◆ **TASK BRIEF**: Restate word for word the lines of the entries below, starting with the line that holds "Image resolution: width=626" and ending with the line that holds "Task: Click the VER PERFIL button", and no others.
____________________
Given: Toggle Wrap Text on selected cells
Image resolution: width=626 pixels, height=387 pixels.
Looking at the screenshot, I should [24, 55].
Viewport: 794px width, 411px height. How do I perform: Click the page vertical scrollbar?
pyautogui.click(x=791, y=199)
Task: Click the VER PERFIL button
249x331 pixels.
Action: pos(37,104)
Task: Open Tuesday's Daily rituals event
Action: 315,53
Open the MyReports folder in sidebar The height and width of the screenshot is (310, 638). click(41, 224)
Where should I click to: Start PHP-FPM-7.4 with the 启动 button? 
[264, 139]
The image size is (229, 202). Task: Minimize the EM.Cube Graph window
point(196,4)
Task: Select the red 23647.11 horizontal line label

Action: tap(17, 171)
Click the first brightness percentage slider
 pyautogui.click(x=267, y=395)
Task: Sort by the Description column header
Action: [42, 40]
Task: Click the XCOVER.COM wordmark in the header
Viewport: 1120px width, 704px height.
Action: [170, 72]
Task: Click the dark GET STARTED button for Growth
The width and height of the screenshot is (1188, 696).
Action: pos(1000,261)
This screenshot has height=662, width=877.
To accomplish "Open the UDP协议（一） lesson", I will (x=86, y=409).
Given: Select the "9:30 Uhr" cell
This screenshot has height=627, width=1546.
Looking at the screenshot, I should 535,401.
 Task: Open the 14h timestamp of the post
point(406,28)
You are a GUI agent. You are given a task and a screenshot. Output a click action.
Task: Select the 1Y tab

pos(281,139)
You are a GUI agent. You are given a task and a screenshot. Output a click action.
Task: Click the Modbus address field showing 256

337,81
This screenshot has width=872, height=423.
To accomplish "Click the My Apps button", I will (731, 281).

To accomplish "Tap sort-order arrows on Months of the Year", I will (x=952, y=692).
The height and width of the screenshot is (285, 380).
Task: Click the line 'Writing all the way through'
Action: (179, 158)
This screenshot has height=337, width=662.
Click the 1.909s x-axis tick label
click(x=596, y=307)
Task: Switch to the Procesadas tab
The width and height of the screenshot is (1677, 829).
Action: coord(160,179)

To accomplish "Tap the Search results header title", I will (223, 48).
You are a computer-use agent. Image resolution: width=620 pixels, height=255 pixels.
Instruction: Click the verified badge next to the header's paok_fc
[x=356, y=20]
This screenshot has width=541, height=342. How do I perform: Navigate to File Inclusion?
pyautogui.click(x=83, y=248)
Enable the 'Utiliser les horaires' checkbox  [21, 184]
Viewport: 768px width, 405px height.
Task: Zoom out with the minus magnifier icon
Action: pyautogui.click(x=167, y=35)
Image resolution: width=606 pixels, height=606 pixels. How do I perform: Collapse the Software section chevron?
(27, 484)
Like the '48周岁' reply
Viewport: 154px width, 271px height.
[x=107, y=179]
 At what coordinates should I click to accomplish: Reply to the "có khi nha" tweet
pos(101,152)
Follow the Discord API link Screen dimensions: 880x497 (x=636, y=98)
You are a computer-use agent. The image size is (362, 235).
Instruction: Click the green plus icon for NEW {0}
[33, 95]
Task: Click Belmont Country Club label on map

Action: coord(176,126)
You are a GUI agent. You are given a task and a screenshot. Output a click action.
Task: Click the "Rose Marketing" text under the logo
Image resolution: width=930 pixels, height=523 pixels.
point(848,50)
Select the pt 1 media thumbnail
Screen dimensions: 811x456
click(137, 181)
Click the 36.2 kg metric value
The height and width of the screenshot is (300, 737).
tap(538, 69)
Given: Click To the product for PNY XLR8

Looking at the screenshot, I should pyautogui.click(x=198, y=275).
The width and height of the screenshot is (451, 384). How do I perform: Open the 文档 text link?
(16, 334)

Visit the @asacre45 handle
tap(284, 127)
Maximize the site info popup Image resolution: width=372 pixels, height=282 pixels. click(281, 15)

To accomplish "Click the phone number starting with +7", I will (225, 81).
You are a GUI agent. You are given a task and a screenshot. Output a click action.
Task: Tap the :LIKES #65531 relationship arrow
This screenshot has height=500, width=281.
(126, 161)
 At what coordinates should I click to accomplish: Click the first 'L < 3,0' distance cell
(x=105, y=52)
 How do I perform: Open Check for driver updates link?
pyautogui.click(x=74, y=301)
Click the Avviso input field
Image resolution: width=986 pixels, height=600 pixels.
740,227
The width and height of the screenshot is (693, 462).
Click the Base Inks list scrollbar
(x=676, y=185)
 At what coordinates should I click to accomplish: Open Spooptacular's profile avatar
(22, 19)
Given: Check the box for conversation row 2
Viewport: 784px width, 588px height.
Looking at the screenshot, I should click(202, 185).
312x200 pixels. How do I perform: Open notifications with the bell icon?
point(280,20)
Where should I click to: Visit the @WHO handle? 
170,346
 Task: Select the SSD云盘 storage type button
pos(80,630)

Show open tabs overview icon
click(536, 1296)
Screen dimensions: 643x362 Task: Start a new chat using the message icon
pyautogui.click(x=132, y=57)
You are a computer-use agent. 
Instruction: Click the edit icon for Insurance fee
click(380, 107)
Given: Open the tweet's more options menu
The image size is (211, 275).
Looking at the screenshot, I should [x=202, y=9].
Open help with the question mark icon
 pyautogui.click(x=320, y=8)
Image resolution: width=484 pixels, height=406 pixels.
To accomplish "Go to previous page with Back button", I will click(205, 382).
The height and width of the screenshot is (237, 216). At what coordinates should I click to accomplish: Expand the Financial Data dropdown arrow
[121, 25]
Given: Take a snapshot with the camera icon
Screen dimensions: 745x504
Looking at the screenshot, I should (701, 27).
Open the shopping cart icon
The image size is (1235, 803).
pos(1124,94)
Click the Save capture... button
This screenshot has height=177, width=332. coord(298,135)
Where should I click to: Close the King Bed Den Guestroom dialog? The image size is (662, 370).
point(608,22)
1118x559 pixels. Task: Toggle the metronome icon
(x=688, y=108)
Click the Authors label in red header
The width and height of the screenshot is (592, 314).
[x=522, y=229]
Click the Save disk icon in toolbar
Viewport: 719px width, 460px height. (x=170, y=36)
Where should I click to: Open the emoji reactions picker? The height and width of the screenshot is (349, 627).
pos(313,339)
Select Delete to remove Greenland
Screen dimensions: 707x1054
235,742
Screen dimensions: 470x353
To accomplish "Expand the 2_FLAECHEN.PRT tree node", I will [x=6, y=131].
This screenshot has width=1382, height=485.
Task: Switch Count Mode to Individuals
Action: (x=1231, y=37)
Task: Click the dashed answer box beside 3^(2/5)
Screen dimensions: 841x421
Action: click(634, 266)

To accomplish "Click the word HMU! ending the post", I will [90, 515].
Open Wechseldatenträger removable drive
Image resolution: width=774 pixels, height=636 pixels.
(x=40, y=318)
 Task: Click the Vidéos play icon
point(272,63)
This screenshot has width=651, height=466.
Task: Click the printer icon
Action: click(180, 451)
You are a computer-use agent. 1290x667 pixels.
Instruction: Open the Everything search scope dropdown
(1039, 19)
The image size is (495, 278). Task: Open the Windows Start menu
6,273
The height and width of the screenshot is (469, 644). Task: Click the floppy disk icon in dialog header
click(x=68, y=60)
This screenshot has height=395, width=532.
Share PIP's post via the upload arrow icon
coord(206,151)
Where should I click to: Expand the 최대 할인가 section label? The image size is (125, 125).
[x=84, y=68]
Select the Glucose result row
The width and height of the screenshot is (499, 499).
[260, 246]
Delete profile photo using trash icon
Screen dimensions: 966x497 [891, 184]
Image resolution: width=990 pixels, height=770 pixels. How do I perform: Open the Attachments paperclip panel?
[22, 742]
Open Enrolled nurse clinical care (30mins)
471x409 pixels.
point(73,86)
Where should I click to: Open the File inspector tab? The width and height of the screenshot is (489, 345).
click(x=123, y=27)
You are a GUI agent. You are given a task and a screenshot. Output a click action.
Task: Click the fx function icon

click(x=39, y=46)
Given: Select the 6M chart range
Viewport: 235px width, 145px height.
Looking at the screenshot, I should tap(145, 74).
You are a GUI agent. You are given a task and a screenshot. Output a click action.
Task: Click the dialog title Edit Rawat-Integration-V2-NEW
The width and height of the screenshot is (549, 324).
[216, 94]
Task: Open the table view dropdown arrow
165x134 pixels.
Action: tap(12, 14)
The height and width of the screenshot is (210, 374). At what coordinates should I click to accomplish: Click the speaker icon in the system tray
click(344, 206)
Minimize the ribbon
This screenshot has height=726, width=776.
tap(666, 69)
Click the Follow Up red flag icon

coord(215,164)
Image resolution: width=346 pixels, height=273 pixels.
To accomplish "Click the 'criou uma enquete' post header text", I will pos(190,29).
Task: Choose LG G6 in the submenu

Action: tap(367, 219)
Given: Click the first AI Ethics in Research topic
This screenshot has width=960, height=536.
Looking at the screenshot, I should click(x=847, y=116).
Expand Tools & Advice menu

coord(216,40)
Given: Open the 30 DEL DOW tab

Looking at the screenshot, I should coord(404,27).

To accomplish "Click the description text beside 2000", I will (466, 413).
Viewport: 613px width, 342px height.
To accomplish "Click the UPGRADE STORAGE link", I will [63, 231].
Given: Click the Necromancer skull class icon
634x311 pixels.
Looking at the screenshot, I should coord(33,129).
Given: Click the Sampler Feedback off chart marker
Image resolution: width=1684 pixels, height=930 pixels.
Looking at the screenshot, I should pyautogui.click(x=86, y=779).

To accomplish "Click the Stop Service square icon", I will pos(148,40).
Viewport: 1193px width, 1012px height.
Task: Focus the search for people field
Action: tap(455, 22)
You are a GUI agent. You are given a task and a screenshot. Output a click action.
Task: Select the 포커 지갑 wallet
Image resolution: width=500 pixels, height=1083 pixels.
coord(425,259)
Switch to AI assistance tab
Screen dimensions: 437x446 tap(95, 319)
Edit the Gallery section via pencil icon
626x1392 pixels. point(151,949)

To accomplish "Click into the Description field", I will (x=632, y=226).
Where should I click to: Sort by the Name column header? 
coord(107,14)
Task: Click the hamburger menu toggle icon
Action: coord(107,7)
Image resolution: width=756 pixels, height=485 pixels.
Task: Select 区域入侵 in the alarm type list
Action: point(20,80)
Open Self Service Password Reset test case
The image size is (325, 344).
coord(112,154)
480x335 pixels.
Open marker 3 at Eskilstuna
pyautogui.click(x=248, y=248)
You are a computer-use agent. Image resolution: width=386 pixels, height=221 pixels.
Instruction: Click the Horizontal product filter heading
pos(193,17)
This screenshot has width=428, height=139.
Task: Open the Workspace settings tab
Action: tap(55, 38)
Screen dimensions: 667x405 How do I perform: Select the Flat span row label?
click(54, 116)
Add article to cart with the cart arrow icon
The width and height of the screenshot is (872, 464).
____________________
◆ **ANSWER**:
Image resolution: width=626 pixels, height=387 pixels.
Looking at the screenshot, I should [24, 55].
Viewport: 794px width, 411px height. How do I perform: Click the page vertical scrollbar?
pyautogui.click(x=791, y=199)
Task: Click the VER PERFIL button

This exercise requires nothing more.